Знает. Он знает, что все здесь – он раскинул руки – больше не для красного человека.
- Тогда зачем ты здесь? Где ты живешь?
Он лакота. Его жена шайена. Они живут в местечке к северо-востоку отсюда. Ему нужен барсучий жир. Его жена болеет.
- Смешно, брат. Разве у вас перевелись барсуки?
Нет, но все теперь на год вперед скупил Жум Перьяворона. Он ловит один.
- Здесь все принадлежит департаменту. Охота запрещена.
Нет, он не охотится больше. Его сумки пусты. Он не может охотиться, он видел чудо.
- Мне придется проводить тебя, брат. Хочу знать, как ты прошел пост.
Это было легко. Ненаши спят больше, чем это нужно. И потом у него счастливая лошадь. Брат не хочет узнать про чудо?
- По пути. Ты можешь рассказать мне, приятель.
Это настоящий вакан-танка. Белый, совсем белый. Белый, словно снег, он видел его близко, совсем близко. Белый, совсем белый, как молоко, буйвол.
- Ого.
Да, настоящий вакан! Маленькая белая буйволица. И, кажется, стельная.
- Отец говорил, большое счастье было добыть такого бычка.
Нет, не теперь, когда все отвернулось от красного человека и он не хозяин всему, как прежде. Все не так, как прежде. Нельзя забрать удачу одному себе. Он видел белую, как молоко, корову, он понесет ее цвет жене, и та поправится. Но другие тоже смогут увидеть великое чудо.
- Вакан! Татанка птечила! Татанка ска!
- Брось, сюда нельзя просто так, брат.
Нет, нет, никому не удержать людей. Каждый хочет счастья. Шесть праотцев сотворили многих существ и каждое наделили счастьем. Всякий что-нибудь значит, всякий несет счастье другим. Люди подобно травам, что радуют своими нежными лицами друг друга, должны делать так же.
- Прошу, брат, говори по-английски.
Другие обязательно придут. Их не остановить. Они захотят видеть чудо.
- О вакан! Вакан! Смотри!

Красные, черные: пылят, и даже здесь слышно, как гремит земля. Очень маленькое стадо. И вправду белый, как молоко, без единого пятнышка. Неприятно, но надо догонять этого лакоту. Оп-па. Ну, давай. И не попасть в собачью дыру. Старики засмеют. Белый, белый. Корова. Стельная. Когда палит вот так солнце, хорошего мало.
- Стой, приятель, постой ты!
Как всегда начинает мутить. Нехорошо. Плыть верхом на лошади. Да, белая, белая, как снег. Смешно, как эти верят. Это мясо и все. Просто. Просто белое…скрывает…правду.
- Стой, стой тебе говорят, стоооой!
Болван. Как нехорошо. И впрямь, ну, как другие пойдут? Я да эти на посту, и два помощника. Не справимся. Зачем рождаются такие белые. Белые-белые, как снег, или молоко, или те штаны у сержанта. Он купил их по случаю. Нехорошо, муторно. Воды бы… Ха!
Лечу!
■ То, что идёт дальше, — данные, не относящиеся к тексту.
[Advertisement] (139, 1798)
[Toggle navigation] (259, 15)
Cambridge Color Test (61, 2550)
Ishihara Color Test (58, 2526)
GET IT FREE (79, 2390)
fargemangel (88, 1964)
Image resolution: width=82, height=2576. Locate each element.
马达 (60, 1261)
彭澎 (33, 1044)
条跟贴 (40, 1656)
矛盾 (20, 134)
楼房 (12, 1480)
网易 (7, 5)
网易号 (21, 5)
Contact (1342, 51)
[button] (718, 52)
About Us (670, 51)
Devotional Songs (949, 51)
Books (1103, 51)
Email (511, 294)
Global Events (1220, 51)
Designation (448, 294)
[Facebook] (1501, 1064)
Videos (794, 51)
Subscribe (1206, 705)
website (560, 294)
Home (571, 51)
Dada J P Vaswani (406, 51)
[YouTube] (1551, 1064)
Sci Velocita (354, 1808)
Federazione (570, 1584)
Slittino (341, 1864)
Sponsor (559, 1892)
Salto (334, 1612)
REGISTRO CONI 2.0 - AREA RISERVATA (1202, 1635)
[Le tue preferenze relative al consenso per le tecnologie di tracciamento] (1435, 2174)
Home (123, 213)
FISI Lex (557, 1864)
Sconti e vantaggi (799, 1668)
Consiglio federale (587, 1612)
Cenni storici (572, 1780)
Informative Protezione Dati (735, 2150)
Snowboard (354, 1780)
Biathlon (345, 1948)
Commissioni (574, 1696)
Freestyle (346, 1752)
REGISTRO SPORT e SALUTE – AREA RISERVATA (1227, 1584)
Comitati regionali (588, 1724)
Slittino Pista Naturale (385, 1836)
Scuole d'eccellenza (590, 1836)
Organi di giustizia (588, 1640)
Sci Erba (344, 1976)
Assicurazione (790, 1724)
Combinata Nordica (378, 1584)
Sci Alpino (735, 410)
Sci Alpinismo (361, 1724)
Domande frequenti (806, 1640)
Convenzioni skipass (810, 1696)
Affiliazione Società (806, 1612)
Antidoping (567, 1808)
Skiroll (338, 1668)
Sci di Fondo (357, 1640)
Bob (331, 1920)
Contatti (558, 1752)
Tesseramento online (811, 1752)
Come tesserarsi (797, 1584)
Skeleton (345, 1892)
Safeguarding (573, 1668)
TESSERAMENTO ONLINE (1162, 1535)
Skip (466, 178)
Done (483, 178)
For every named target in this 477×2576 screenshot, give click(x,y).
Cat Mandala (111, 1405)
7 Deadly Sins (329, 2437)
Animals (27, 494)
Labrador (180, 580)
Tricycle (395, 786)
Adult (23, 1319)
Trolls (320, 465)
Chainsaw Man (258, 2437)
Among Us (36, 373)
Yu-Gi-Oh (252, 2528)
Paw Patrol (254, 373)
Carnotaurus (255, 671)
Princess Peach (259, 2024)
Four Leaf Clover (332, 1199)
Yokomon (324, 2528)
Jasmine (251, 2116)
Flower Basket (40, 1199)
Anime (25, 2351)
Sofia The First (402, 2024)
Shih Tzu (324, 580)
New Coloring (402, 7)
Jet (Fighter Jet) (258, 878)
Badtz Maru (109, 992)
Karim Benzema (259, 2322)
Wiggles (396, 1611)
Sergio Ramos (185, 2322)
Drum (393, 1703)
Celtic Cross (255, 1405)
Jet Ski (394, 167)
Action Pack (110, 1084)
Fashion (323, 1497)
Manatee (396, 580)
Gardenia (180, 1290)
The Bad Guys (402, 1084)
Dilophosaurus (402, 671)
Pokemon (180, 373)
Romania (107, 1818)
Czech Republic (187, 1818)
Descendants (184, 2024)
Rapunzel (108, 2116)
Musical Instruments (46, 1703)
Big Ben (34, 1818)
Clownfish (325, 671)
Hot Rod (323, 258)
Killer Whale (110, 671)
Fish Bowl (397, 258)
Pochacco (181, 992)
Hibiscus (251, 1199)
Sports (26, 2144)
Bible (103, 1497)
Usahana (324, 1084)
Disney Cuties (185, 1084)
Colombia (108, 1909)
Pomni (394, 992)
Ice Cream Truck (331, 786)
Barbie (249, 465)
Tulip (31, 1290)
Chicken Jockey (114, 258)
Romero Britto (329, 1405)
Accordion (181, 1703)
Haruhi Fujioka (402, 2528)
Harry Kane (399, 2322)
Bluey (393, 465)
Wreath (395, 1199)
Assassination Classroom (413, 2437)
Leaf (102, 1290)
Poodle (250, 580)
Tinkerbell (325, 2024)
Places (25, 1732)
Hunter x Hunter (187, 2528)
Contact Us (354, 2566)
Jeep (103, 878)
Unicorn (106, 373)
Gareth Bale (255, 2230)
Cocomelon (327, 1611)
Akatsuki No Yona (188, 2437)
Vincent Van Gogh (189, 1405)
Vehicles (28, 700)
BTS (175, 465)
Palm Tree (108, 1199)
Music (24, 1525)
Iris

Лечу! Или? Падаю!! Падаю!!! Неновая моя лошадь! Все-таки упаду… и так шмякнусь – ого-го! Костей не соберешь. Теперь знаю, с лошади так и падают. Долго-долго, вперед головой …

                2
Он чувствовал, что съеживается сам в себя, и поминутно открывал глаза, чтобы не исчезнуть, не умалиться окончательно. Каждый раз умаление длилось четкий срок, нарастало нетерпение, сердце нестерпимее колотило в грудь и, боясь, что дверь вылетит из петель, он распахивал глаза, но всегда – всегда - слышал только ровный и добрый голос мамы, напевающей колыбельную. Он снова и снова замирал, умалялся и видел, что на самом деле все остается по-прежнему. Только его барабанчик булькал то медленнее то быстрее. Пулум-плум, пулум-плум, пулум-плум, пулум-плум, пулум-плум. Но все оставалось по-прежнему. Старыми были слова, совсем старым был напев. Мама покачивалась из стороны в сторону и каждый раз встрагивала дощку, к которой он был припеленут. Он видел два сна, изо дня в день это были одни и те же две картинки: сперва он невероятно распухал, увеличиваясь и увеличиваясь, пока не становилось трудно дышать, он чуть просыпался, мама легонько толкала по досочке и начинался второй сон, в котором он уменьшался и уменьшался, пока не оставался только его работник, булькающий то быстрее, то медленнее. Боясь совсем пропасть, он снова немного просыпался, мама снова ударяла по дощке и он снова начинал расти.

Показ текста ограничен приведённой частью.